▶ [Objective] Render the data from the line containing "Where should I" through the line containing "tap(29, 13)" as a numbered list, omitting blank lines and leaving out the pictures.

▶ [Material for this exercise]
+--

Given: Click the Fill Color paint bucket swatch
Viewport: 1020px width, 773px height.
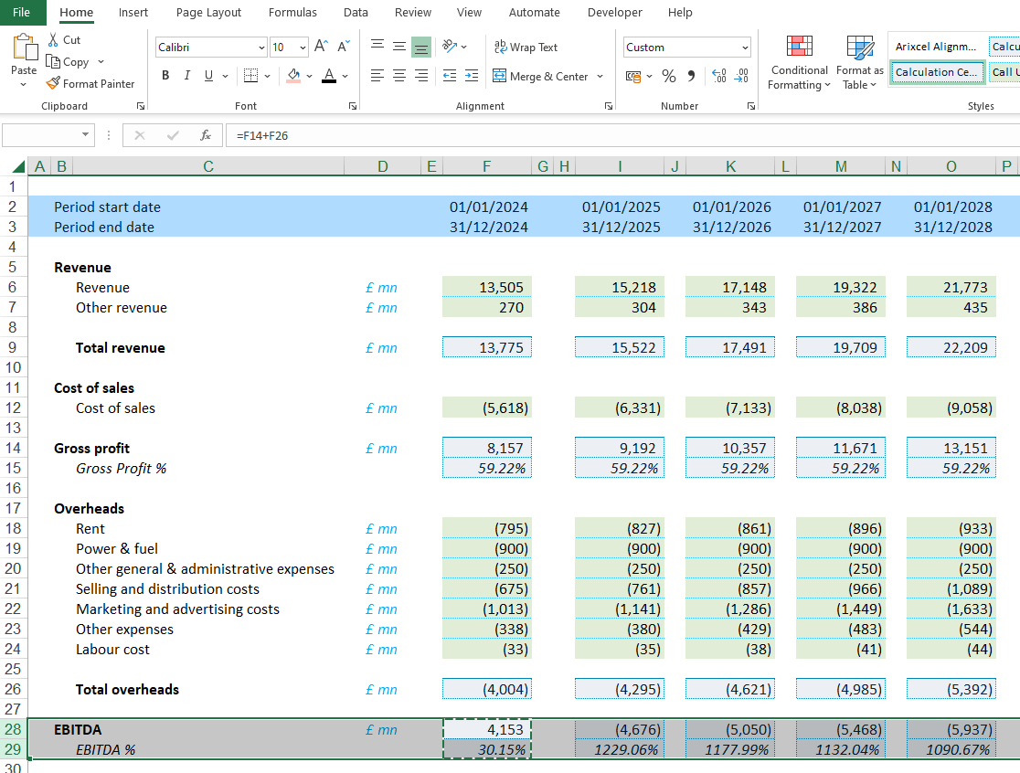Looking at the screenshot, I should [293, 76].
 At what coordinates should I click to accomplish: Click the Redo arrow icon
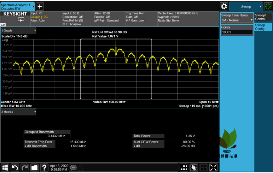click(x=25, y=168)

+--

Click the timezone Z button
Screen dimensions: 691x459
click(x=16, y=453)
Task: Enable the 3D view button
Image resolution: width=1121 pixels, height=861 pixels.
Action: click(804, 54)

+--

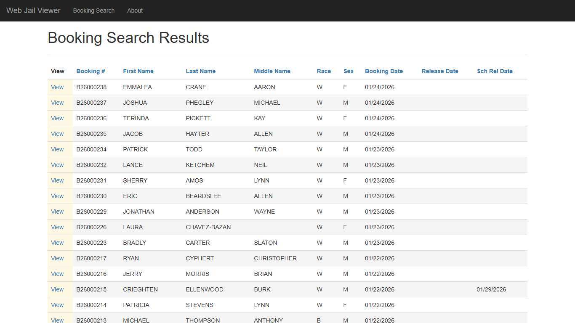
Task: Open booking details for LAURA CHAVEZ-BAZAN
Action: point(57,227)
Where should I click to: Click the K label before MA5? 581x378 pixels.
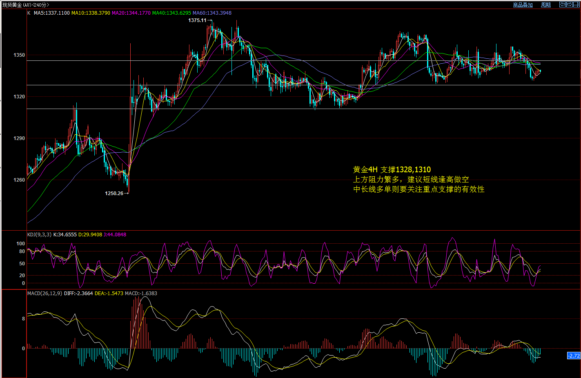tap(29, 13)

+--

▶ [Written reply]
1. Where should I click to: Click the K label before MA5? 581x378 pixels.
2. tap(29, 13)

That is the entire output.